Pafuera Telarañas (English: Out with the Spiderwebs) is the debut album by Spanish artist Bebe. It was released in 2004 and contains six released singles along with other tracks.

==Composition==
The album was noted for its combination of musical styles, including flamenco, electronica, and pop. "Ella" ("She") has been described as a "female power anthem", and has also been interpreted as a protest against gender violence. She told El Asombrario & Co. that she wrote the song after the death of "a very important person in my life".

"Malo" ("Bad") follows a woman who begs her husband to stop abusing her, for the sake of herself and their child; at the end of the song, she leaves him. She wrote the song four years before its release, after seeing many news stories about domestic violence, sometimes as many as three in a single day; although she had never experienced domestic violence herself, she felt empathy for those who did, and so wrote "Malo". In 2005, she told Billboard that she didn't consider the song to tell a story so much as "a thought". She also commented that when she wrote the song, she didn't consider whether or not the narrator leaves her abuser. Its chorus translates to English as "You're bad, bad, bad".

==Release==
The album was released in Bebe's native Spain in May 2004, in the United States in Fall 2004, and in Latin America in February 2005. In its May 21, 2005, issue, Billboard reported that the album had sold over 235,000 copies in Spain, as well as 30,000 copies in the United States and 15,000 copies in Latin America. The album received a release in France on May 17, with advance promotions in the form of a series of radio showcase performances. By September 2005, the album had spent over 68 weeks on Spain's album sales chart and sold over 300,000 copies there.
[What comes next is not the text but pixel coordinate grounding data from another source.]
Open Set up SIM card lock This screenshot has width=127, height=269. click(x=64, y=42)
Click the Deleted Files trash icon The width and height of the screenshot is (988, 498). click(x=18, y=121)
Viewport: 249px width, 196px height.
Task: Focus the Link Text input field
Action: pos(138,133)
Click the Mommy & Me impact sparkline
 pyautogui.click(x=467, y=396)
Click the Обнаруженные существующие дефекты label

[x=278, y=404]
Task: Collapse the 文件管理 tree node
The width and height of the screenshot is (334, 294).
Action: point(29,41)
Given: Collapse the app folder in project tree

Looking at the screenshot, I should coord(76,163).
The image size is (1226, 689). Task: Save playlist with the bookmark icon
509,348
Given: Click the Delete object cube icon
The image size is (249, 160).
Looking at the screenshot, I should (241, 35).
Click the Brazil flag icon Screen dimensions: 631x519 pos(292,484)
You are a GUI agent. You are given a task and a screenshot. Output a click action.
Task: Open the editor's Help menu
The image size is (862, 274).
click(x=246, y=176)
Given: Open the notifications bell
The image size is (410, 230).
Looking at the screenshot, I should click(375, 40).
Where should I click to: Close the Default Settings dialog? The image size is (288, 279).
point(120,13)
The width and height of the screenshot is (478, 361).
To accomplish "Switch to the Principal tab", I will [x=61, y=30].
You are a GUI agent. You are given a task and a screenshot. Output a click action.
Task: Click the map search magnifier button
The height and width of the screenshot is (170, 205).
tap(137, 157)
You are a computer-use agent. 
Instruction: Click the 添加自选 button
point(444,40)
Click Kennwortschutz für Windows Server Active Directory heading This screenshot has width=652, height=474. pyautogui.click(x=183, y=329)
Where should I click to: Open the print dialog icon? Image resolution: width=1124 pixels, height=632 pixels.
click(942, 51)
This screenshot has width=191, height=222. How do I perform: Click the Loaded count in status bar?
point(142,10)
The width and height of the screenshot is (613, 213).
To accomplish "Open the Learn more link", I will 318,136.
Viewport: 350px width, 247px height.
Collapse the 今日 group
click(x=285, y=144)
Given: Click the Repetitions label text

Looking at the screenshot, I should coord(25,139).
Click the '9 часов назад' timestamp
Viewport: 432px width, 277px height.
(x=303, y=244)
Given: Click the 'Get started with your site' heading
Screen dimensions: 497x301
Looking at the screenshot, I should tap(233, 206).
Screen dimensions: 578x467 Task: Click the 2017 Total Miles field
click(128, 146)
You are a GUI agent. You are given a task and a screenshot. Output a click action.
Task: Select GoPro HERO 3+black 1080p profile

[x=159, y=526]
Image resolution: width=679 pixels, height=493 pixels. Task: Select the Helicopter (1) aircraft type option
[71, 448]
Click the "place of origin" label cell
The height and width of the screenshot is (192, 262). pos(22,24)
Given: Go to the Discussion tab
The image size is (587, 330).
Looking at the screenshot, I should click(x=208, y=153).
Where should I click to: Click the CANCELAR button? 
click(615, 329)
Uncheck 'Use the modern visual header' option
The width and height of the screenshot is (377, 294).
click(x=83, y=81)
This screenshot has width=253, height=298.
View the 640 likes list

"Malo" was released as the album's first single and became Spain's song of the summer in 2004, spending two weeks at number one on the country's radio chart. After the Spanish government introduced legislation to combat domestic violence, the song became an anthem.

==Accolades==
At the ninth annual Music Awards in Spain (Premios de la Música), held on April 21, 2005, Bebe received nine nominations and won four awards. At the 6th Annual Latin Grammy Awards, Bebe received five nominations, the most of any artist that year: Pafuera Telarañas was nominated for Album of the Year and Best Female Pop Vocal Album, while "Malo" was nominated for Record of the Year and Song of the Year, and Bebe herself was nominated for Best New Artist. Bebe was considered one of the ceremony's "top winners", winning Best New Artist.

==Track listing==

| # | Track | Charts |
| 01. | Men Señará |
| 02. | Ella | Mex #64, US Latin #46 |
| 03. | Con Mis Manos | Mex #90 |
| 04. | Siempre Me Quedará | Mex #48, US Latin #40 |
| 05. | Malo | Mex #1, US Latin #7, Can #90 |
| 06. | Ska De La Tierra |
| 07. | El Golpe |
| 08. | Revolvió |
| 09. | Como Los Olivos |
| 10. | Cuidándote | Mex #33 |
| 11. | Siete Horas |
| 12. | Tú Silencio |
| 13. | Razones |
SPECIAL EDITION
| 14. | Corre |
| 15. | Que Nadie Me Levante La Voz |

==Charts==

===Weekly charts===

Weekly chart performance for Pafuera Telarañas
| Chart (2004–2007) | Peak position |
|---|---|
| Greek Albums (IFPI) | 22 |
| Spanish Albums (Promusicae) | 3 |
| US Top Latin Albums (Billboard) | 23 |
| US Latin Pop Albums (Billboard) | 8 |

===Year-end charts===

Year-end chart performance for Pafuera Telarañas
| Chart (2004) | Position |
|---|---|
| Spanish Albums (Promusicae) | 14 |
| Chart (2005) | Position |
| Spanish Albums (Promusicae) | 20 |

==Sales and certifications==

| Region | Certification | Certified units/sales |
| Argentina (CAPIF) | Gold | 20,000^{^} |
| Greece (IFPI Greece) | Gold | 10,000^{^} |
| Italy (FIMI) | Gold | 50,000^{*} |
| Spain (PROMUSICAE) | 3× Platinum | 300,000^{^} |
| United States (RIAA) | Platinum (Latin) | 100,000^{^} |
^{*} Sales figures based on certification alone. ^{^} Shipments figures based on certification alone.